Flow has been an incredibly popular topic, especially for creative work. But for all that has been written about flow, most people overlook the reason Csikszentmihalyi studied flow in the first place.
To Csikszentmihalyi, flow isn’t just an enjoyable state of being. Flow is about learning to direct your attention, gain independence from exterior rewards, and ultimately, live a happy and fulfilled life.
In his 1990 book, Csikzentmihalyi writes:
People who learn to control inner experience will be able to determine the quality of their lives, which is as close as any of us can come to being happy.”
According to Csikszentmihalyi, when we learn to find flow, we liberate ourselves from societal pressures, we find more enjoyment in our daily lives, and we gain better control over our minds.
In other words, flow helps us find ourselves.
Motorcycles as a flow activity
According to Csikszentmihalyi, flow activities have specific qualities, and it’s no surprise that these qualities are inherent to riding motorcycles.
Flow activities require attention and focus. They are challenging, and they require specific skills. The best flow activities have infinitely increasing challenges — there is always room to learn more and grow.
But one of the most important elements of flow is intrinsic motivation. Flow activities are done “not with the expectation of some future benefit, but simply because the doing itself is the reward,” says Csikszentmihalyi.
Because motorcycles have all these qualities — requiring our attention, providing room to improve our skills, and being intrinsically rewarding — they help us find flow. And for so many of us, the flow experience of riding motorcycles helps us find the fulfillment, meaning, and transformation we need.

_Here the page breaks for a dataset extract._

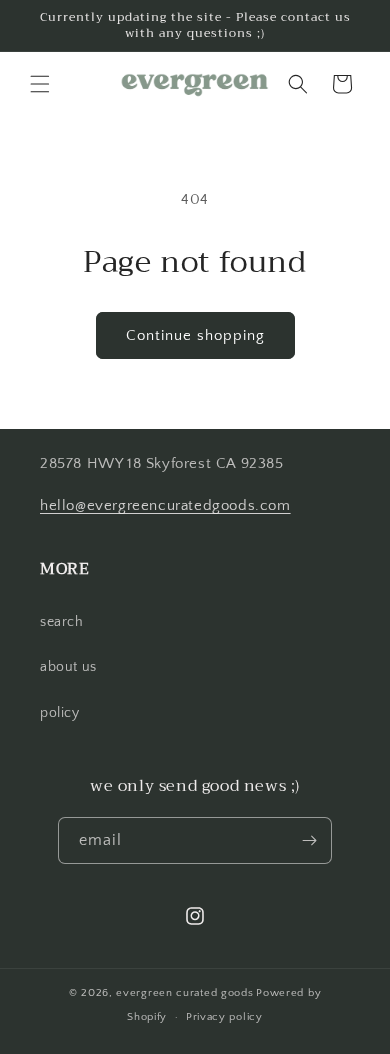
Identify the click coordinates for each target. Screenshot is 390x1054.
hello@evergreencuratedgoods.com (165, 505)
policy (60, 713)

As Krystal Hess said to me few weeks ago: “Motorcycles are an amazing tool for all sorts of things.”
The reason we give such similar answers to “why do you ride?” is because we’re all working with the same tool. But our answers are different because we each use that tool in our own way.
The answer, then, to “why we ride” isn’t a motivation at all, but the structure of the activity itself.
Motorcycles are physical vehicles, yes. But they are also metaphysical vehicles, helping us navigate the path from who we are now to who we want to be.
So, why do you ride?
Now I understand why I’ve been so obsessed with this deceptively simple question.
When you ask another rider “Why do you ride?” you’re not asking about motorcycles. You’re asking about that person — who they are, what matters to them. What they find meaningful, and who they hope to be.
There may not be one answer to “Why do we ride?” but that hasn’t diminished the question for me — far from it.
The richness of the reasons we ride is limitless, because we are limitless. I find every answer fascinating, and I look forward to a lifetime of asking it, again and again.